LONDON, England, August 4, 2011 -- The water industry is renowned for the high levels of energy it uses while the power sector the vast quantities of water consumed but a recent contract signed in London shows how the two can work hand-in-hand.
Water utility Thames Water has signed a £7 million, 25-year contract with Ennoviga Solar to install three solar sites which will produce 4500 megawatt hours (MWh) of electricity over the course of a year.
Annually the firm uses 1,180 Gigawatt hours to process and pump 2.6 billion litres of waterand 2.8 billion litres of sewage a day. The solar installation will provide 0.5% of this £80 million annual cost.

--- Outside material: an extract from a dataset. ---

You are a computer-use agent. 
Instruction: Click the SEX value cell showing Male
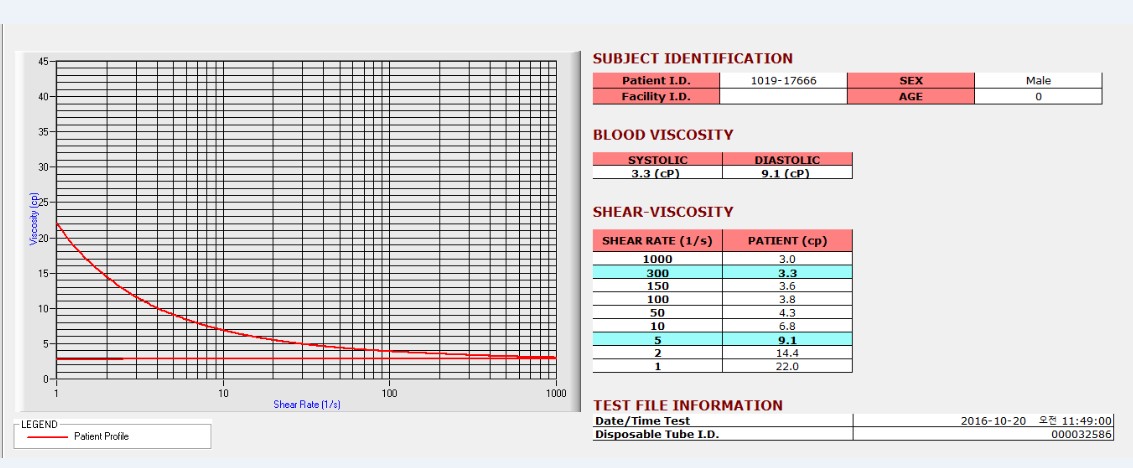(x=1038, y=81)
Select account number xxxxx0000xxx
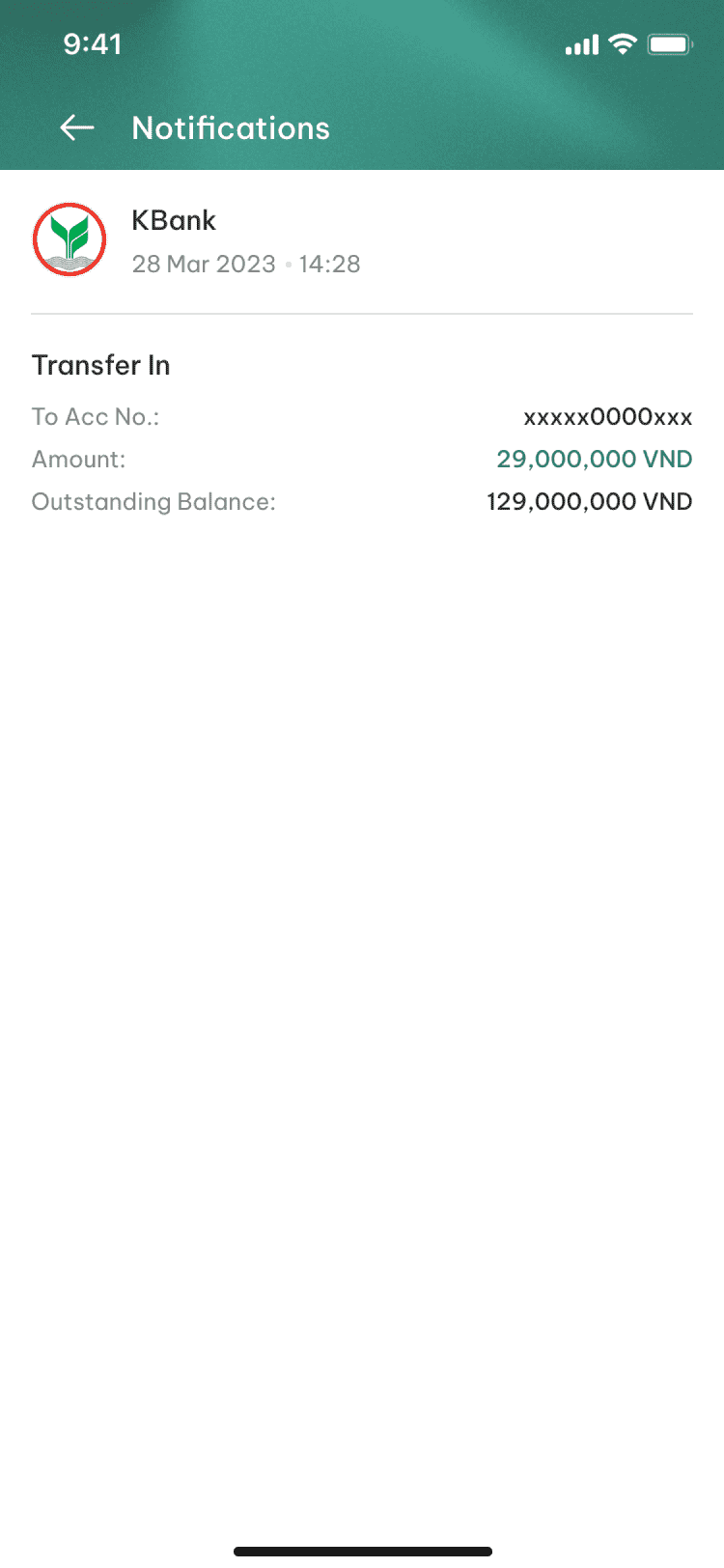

The solar arrays are being fitted in otherwise unusable places at three operational sites in the capital: on the roof of the Beckton desalination plant in Newham (see Water & Wastewater International story), on the top of vast storm tanks built in the 1800s at Crossness sewage works in Bexley, and on redundant sand filters at Walton water treatment works in Sunbury.
Stefano Gambro, director at Ennoviga, said: “The UK is running late on building new power generation to replace its ageing power stations. The feed-in tariff scheme was launched in April 2010 to provide a stable investment climate so private investors would build this new capacity, and at the same time make Britain’s electricity cleaner."